By Christine Duhaime | August 11th, 2021

In 1988, Madam Justice Southin, as she then was, was judging a massive pump and dump case involving microcap issuers that was orchestrated in Vancouver, United Services Funds (Trustee of) v. Lazzell [1988] B.C.J. No. 743, 28 B.C.L.R. (2d) 26.

Although 33 years old, the case should be required reading for capital markets participants for an understanding of the unique typologies of the architecture of pump and dump schemes carried out in British Columbia.

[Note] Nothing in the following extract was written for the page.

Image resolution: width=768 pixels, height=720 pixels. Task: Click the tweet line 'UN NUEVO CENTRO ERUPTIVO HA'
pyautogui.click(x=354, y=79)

Some issuers in British Columbia have no interest in getting a business going

In the reasons for decision, Madam Justice Southin describes British Columbia promoters as follows, writing (paraphrased):

‘There is a world of difference between the practice of persons promoting a company in which they invest their own money and which they truly intend to make into a successful business and the practice of persons promoting stock as it appears to be carried on by some people in British Columbia. Some promoters have no interest in getting a business going. Their only interest is running up the price of the stock and unloading it on others.’

And so there you have it.

In 1988 and continuing to today, in Vancouver, the game may not always be about running a successful business in the capital markets for some people – it’s about earning revenues from pumping stocks and dumping them on innocent investors.

In this case, Madam Justice Southin quoted a song about the Vancouver capital markets called “Howe Street” that she appears to have heard in a Vancouver theatre about an investor who invested on a tip from a Vancouver stock promoter and got “screwed” when the promoter skipped town.

You may be wondering how they do it – how have they done it for decades?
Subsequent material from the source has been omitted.